Sel TH1 berhubungan dengan tuberculosis bentuk ringan oleh karena sitokin TH1
mengerahkan dan mengaktivkan makrofag, menimbulkan terbentuknya granuloma yang
mengandung kuman. Sel TH1 spesifik diaktifkan oleh kompleks peptide MHC dan
melepaskan sitokin yang bersifat kemotaktik untuk berbagai sel, sitokin TH1 terutama IFN-γ
4. mengaktikan makrofag di jaringan. Dalam bentuk kronik atau hipersensitiitas lambat , terjadi
susunan sel-sel terorganisasi , yang spesifik dengan sel T di perifer dan mengaktifkan
makrofag yang ada di dalam granuloma dan menimbulkan kerusakan jaringan. Beberapa
makrofag berfusi menjadi sel datia dengan banyak nucleus atau berupa sel epiteloid.

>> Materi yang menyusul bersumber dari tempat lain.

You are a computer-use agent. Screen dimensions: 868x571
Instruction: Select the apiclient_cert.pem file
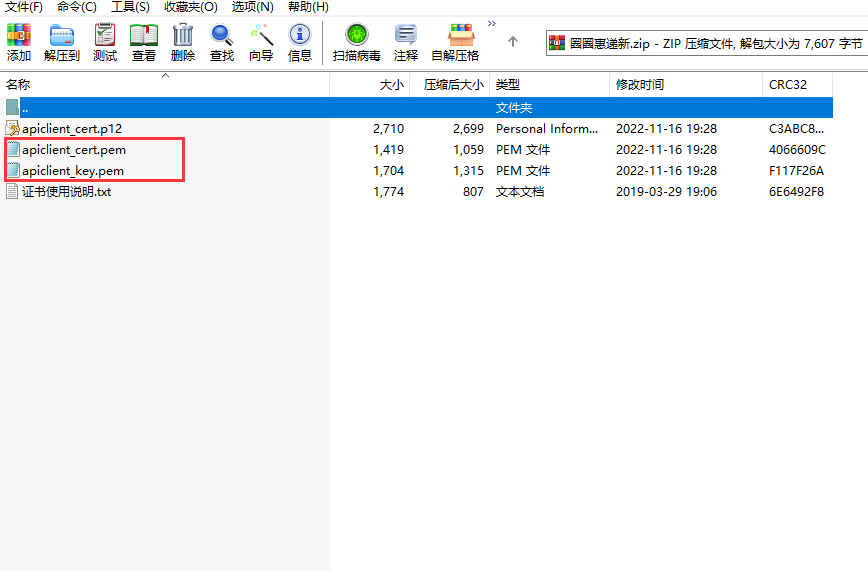pyautogui.click(x=74, y=150)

B. T cell mediated cytolysis / sitotoksitas sel langsung yang diperantarai oleh sel T CD8+
Dalam T cell mediated cytolysis, kerusakan terjadi melalui sel CD8+/cytotoxic T
Lymphocyte (CTL/Tc) yang langsung membunuh sel sasaran. Penyakit hipersensitifitas selular
diduga merupakan sebab autoimunitas. Oleh karena itu, penyakit yang ditimbulkan oleh reaksi
hipersensitivitas selular cenderung terbatas kepada beberapa organ saja dan biasanya tidak
sistemik. Pada penyakit hepatitis, virus sendiri tidak sitopatik, tetapi kerusakan ditimbulkan oleh
respon CTL terhadapp hepatosit yang terinfeksi. sel CD8+ spesifik untuk antigen atau sel
autologus dapat membunuh sel secara langsung. Pada banyak penyakit autoimun yang terjadi
melalui mekanisme selular, biasanya ditemukan baik sel CD4+ maupun sel CD8+ spesifik untuk
self antigen dan kedua sel tersebut dapat menimbulkan kerusakan.